Here's the most recent event, though it occurred previously on 6/25 and 7/01:
Code:
Oct 01 00:29:18 Joker kernel: sd 0:0:3:0: [sdd] tag#1705 request not aligned to the logical block size
Oct 01 00:29:18 Joker kernel: I/O error, dev sdd, sector 5710089600 op 0x1:(WRITE) flags 0x4000 phys_seg 2 prio class 0
Oct 01 00:29:18 Joker kernel: sd 0:0:3:0: [sdd] tag#1706 request not aligned to the logical block size
Oct 01 00:29:18 Joker kernel: I/O error, dev sdd, sector 5710091647 op 0x1:(WRITE) flags 0x4000 phys_seg 2 prio class 0
Oct 01 00:29:18 Joker kernel: sd 0:0:3:0: [sdd] tag#1708 request not aligned to the logical block size
Oct 01 00:29:18 Joker kernel: I/O error, dev sdd, sector 5710093695 op 0x1:(WRITE) flags 0x4000 phys_seg 2 prio class 0
Oct 01 00:29:18 Joker kernel: sd 0:0:3:0: [sdd] tag#1709 request not aligned to the logical block size
Oct 01 00:29:18 Joker kernel: I/O error, dev sdd, sector 5710095743 op 0x1:(WRITE) flags 0x0 phys_seg 8 prio class 0
Oct 01 00:29:18 Joker kernel: zio pool=tank vdev=/dev/disk/by-id/wwn-0x5000039ce85bf1cd-part1 error=5 type=2 offset=2923557486592 size=4186112 flags=1573046
Oct 01 00:29:18 Joker zed[4147459]: eid=16946 class=io pool='tank' vdev=wwn-0x5000039ce85bf1cd-part1 size=4186112 offset=2923557486592 priority=3 err=5 flags=0x1800b6 bookmark=95645:848:0:1082
Oct 01 00:29:18 Joker zed[4147462]: eid=16947 class=checksum pool='tank' vdev=wwn-0x5000039ce85bf1cd-part1 algorithm=fletcher4 size=4186112 offset=2923557486592 priority=4 err=52 flags=0x1800b0 bookmark=95645:848:0:1082
This results in output like this from zpool status:
Code:
pool: tank
state: ONLINE
status: One or more devices has experienced an unrecoverable error. An
attempt was made to correct the error. Applications are unaffected.
action: Determine if the device needs to be replaced, and clear the errors
using 'zpool clear' or replace the device with 'zpool replace'.
see: https://openzfs.github.io/openzfs-docs/msg/ZFS-8000-9P
scan: scrub repaired 0B in 19:25:44 with 0 errors on Tue Oct 1 19:49:47 2024
config:
NAME STATE READ WRITE CKSUM
tank ONLINE 0 0 0
mirror-0 ONLINE 0 0 0
wwn-0x5000c500e8aca4f0 ONLINE 0 0 0
wwn-0x5000039ce85bf1cd ONLINE 0 4 4
mirror-1 ONLINE 0 0 0
wwn-0x5000c500e8b2e3b3 ONLINE 0 0 0
wwn-0x5000039ce8626e19 ONLINE 0 2 2
mirror-2 ONLINE 0 0 0
wwn-0x5000039af8d1d138 ONLINE 0 0 0
wwn-0x5000039af8d1d150 ONLINE 0 0 0
mirror-3 ONLINE 0 0 0
wwn-0x5000c500e553ef5d ONLINE 0 0 0
wwn-0x5000c500e58a3e06 ONLINE 0 0 0
mirror-5 ONLINE 0 0 0
wwn-0x5000c500e5be860b ONLINE 0 0 0
wwn-0x5000cca2c2dbcbf4 ONLINE 0 0 0
mirror-6 ONLINE 0 0 0
wwn-0x5000c500e5b190de ONLINE 0 0 0
wwn-0x5000cca285c940e0 ONLINE 0 0 0
mirror-7 ONLINE 0 0 0
wwn-0x5000039af8d1d3c6 ONLINE 0 0 0
wwn-0x5000c500e54f7ef2 ONLINE 0 0 0
special
mirror-4 ONLINE 0 0 0
wwn-0x500a0751e6bc2335 ONLINE 0 0 0
wwn-0x500a0751e5c75dfe ONLINE 0 0 0
wwn-0x5002538f3392be89 ONLINE 0 0 0
spares
wwn-0x5000c500e848371d AVAIL
errors: No known data errors
The values aren't consistent, but they are always low (4 is the largest I've seen).
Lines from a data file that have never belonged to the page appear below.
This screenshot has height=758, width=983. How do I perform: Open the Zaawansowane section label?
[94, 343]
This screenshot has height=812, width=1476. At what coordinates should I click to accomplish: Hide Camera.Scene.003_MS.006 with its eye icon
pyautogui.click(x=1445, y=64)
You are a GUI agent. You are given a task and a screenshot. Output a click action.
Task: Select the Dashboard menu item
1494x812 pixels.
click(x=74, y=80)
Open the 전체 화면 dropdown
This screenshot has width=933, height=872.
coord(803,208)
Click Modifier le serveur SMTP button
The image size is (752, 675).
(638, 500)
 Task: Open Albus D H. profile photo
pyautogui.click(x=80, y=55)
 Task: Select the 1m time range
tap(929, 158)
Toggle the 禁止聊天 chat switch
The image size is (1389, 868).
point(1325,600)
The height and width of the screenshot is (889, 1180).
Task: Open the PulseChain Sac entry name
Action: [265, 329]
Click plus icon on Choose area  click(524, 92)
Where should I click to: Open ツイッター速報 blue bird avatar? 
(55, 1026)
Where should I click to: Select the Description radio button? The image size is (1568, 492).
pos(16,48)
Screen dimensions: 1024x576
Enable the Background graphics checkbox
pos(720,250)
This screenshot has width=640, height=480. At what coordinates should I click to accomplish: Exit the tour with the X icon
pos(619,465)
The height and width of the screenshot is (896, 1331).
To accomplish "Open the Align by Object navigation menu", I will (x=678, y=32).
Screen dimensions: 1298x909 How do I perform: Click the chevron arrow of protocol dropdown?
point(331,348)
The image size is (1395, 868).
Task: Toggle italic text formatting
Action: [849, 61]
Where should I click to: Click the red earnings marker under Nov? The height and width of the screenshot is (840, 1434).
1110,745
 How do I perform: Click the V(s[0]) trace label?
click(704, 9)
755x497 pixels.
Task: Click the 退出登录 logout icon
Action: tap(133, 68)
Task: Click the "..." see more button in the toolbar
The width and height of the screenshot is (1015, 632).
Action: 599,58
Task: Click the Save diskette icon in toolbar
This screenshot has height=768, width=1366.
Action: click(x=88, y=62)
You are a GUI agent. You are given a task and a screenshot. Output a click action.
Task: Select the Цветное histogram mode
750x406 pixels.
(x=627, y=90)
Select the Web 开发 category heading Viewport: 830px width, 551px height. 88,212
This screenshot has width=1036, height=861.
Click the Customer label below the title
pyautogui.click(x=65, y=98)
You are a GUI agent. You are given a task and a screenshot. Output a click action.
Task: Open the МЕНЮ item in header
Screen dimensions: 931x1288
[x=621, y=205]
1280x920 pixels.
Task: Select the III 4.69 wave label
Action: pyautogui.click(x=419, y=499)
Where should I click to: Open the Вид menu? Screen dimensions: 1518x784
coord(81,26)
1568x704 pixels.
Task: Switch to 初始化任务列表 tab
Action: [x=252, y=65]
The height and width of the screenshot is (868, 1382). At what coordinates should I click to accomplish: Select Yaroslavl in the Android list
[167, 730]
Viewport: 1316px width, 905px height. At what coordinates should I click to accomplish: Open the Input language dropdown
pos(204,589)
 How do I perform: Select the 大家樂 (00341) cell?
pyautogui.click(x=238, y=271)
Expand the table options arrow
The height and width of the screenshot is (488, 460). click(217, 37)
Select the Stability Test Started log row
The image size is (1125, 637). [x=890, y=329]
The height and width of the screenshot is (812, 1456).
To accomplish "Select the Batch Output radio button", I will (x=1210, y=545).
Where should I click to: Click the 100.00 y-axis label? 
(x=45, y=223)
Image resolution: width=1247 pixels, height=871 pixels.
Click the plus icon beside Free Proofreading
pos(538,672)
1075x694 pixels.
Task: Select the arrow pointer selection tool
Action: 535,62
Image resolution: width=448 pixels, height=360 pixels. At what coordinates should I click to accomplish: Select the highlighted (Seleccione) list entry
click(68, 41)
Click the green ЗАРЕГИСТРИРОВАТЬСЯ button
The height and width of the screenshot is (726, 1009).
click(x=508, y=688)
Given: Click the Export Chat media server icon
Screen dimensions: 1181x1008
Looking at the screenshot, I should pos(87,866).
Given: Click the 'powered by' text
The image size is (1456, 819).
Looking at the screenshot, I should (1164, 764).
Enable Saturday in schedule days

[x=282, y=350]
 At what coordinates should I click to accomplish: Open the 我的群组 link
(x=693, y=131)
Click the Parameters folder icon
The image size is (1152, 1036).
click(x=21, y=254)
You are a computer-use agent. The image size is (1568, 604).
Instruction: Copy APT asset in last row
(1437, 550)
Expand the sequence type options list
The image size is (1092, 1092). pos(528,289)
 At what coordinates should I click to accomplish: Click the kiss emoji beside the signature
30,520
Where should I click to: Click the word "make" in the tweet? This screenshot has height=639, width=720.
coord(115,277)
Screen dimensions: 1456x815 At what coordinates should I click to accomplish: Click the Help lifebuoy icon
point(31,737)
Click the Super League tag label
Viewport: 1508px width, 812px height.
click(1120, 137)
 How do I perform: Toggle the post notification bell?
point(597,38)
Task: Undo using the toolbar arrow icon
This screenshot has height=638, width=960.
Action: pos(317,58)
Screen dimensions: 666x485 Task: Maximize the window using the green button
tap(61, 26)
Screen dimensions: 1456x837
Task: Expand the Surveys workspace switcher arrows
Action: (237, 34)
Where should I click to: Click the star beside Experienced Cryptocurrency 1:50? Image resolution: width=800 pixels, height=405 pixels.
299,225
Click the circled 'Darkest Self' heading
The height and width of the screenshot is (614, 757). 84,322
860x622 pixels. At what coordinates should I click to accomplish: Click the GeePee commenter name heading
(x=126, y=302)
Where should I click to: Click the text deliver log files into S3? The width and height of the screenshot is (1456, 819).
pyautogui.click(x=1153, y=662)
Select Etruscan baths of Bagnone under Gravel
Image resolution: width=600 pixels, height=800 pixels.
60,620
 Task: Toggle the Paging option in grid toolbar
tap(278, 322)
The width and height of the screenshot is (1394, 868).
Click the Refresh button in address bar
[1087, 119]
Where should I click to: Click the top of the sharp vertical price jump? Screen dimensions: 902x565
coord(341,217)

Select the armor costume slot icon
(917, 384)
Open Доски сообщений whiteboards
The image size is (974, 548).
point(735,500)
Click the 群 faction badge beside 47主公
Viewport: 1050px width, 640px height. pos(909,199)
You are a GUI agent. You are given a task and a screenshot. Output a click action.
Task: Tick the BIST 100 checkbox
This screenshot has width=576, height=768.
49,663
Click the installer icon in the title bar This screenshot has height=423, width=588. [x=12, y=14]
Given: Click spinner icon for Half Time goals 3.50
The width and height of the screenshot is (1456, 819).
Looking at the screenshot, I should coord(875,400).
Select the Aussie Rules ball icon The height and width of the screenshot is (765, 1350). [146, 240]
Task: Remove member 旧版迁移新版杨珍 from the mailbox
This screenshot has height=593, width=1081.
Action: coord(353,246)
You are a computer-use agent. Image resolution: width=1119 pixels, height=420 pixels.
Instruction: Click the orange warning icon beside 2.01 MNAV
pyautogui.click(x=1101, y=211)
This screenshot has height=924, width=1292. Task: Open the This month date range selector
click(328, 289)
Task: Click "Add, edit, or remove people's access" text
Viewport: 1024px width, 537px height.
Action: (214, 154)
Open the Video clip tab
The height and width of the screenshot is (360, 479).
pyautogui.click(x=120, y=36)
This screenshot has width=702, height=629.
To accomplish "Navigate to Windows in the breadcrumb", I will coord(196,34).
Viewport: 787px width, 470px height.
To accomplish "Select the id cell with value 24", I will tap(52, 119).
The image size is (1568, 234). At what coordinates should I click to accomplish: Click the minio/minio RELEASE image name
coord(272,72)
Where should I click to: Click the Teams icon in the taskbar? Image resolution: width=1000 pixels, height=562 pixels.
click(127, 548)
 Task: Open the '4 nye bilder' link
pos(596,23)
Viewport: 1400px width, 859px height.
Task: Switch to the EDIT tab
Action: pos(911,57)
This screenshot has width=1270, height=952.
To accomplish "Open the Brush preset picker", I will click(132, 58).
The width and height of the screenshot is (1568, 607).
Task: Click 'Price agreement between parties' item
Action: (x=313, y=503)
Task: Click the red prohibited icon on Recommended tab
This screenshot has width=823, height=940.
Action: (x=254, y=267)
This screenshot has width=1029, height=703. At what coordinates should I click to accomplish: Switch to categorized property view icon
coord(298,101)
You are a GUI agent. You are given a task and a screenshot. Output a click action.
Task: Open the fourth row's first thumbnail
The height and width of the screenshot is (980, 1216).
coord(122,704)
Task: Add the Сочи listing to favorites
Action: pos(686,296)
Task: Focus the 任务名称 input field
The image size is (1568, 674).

I've attached the full output -- it appears that both disks got hit with this error at around the same time and never again. This happens extremely rarely and I haven't seen any rhyme or reason for it.
System is a 12900K with 128GB memory and an LSI 9305-16i connected to a 45homelab HL15 with 15 drives in a 7x2 + hot spare setup. Of the above disks, the two 4Kn disks having the error are wwn-0x5000039ce85bf1cd and wwn-0x5000039ce8626e19. The disks that previously held that specific spot never had issues, but were replaced to upgrade the vdev from 8TB -> 18TB.
The array has never had any actual runtime issues that were noticeable in any applications and clearing the error makes it go away for what appears to be about a month at a time according to the attached log excerpts. Scrubs don't run monthly, they run every 4 months -- so there were no scrubs running when the errors previously occurred.
Any ideas on things to try to narrow down the issue?